Book Read Free

Shackleton’s Forgotten Expedition

Page 10

by Beau Riffenburgh


  The ship proceeded south, examining the coastline. Then for more than a week they sailed slowly along the seaward wall of the Great Ice Barrier, surpassing Ross' most easterly point before, on 30 January, they spied a previously undiscovered peninsula, which they named King Edward VII Land. Here, Shackleton was finally caught by the excitement of geographical discovery: 'It is a unique sort of feeling to look on lands that have never been seen by human eye before.' Shortly thereafter, concerned by ice that threatened to trap the ship, Scott turned back towards McMurdo Sound, where the entire company would winter with the ship.

  On 3 February, along the Barrier, they 'docked' at a natural quay that sloped down to the water's edge, a place they called 'Balloon Bight'. Armitage and Bernacchi led a small party man-hauling to the south, while others made efforts to learn how to use skis. A month previously, many of them, including Shackleton, had donned the unfamiliar equipment for the first time. That endeavour had not been an overwhelming success, and, although Scott, Skelton and Shackleton now made an investigatory journey to the south, there was still room for much improvement, Scott noting, 'skiing did not prove such good sport as was expected'.

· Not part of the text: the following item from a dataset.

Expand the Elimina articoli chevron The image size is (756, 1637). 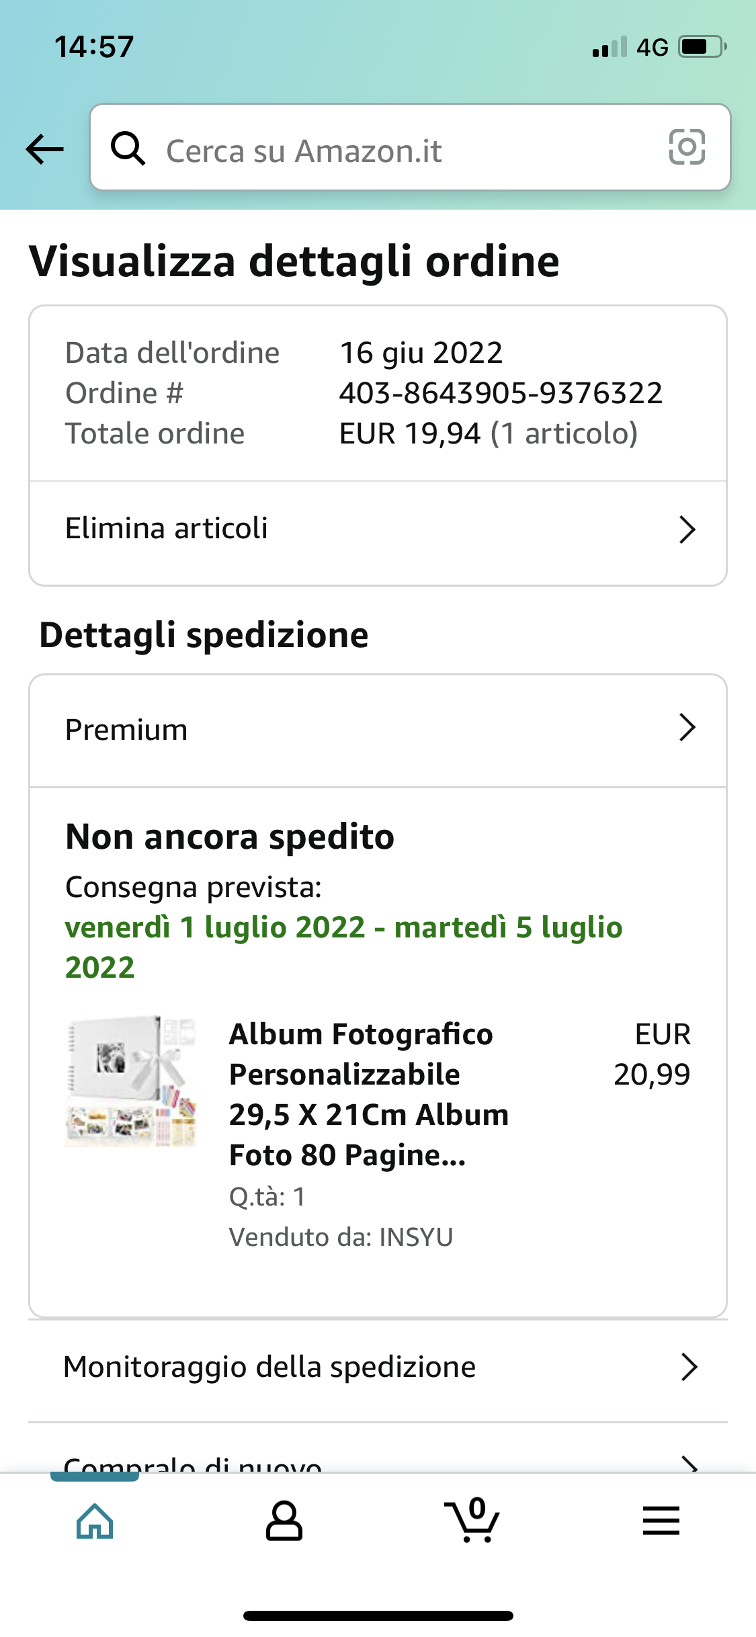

  The next day they brought into use an even more unusual mode of transportation: the balloon, which had been named 'Eva'. Much of the morning was spent inflating Eva with nineteen cylinders of gas, after which Scott claimed the honour of being 'the first aeronaut to make an ascent in the Antarctic regions'. He rose to about 550 feet, and, after rather hurriedly and nervously descending, was replaced in the basket by Shackleton. The third officer then rose to 650 feet and took the first aerial photographs in the Antarctic. Upon Shackleton's return, others made ascents, although Wilson firmly refused to participate in what he described as 'perfect madness'.

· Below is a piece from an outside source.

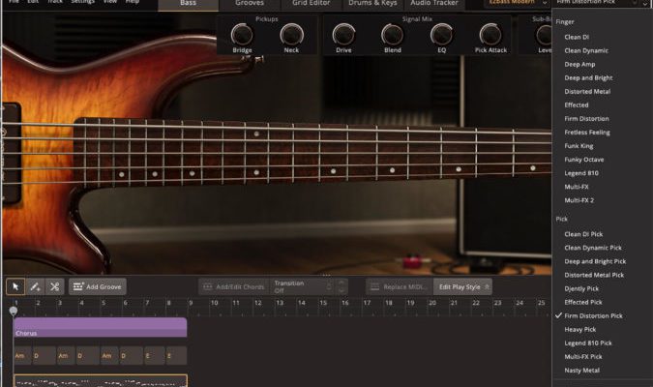Screen dimensions: 653x387
Task: Select the arrow pointer tool
Action: point(15,286)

  Discovery now steamed down McMurdo Sound, at its southern end reaching a long cape near to where Ross Island abutted the Barrier. Just north of the tip of Cape Armitage, as they named it, was a protected embayment, where Scott decided the ship could winter. While a hut was built, the downhill ski training continued, although Scott noted that skis would 'be of little use for men dragging'. This expectation and a lack of practical experience in the cross-country technique explained why, when a short while later the first party was sent south on a reconnaissance, they were man-hauling.

  On 19 February, Shackleton, Wilson and Hartley Ferrar, the geologist, left the base at Hut Point and headed south towards a small island that had been spied from Observation Hill, near where Discovery was moored. In the grand old tradition so beloved of Clements Markham, the sledge they hauled was decorated with each man's 'sledging flag'. That Shackleton was part of the effort was as much luck as anything: Scott had allowed Shackleton and Barne to toss a coin for the privilege, and the third officer had won. Wilson determined that their destination was no more than five or ten miles away, and that they would easily reach it during the day. It was only one of many errors that they and their colleagues would make while learning about this unknown environment.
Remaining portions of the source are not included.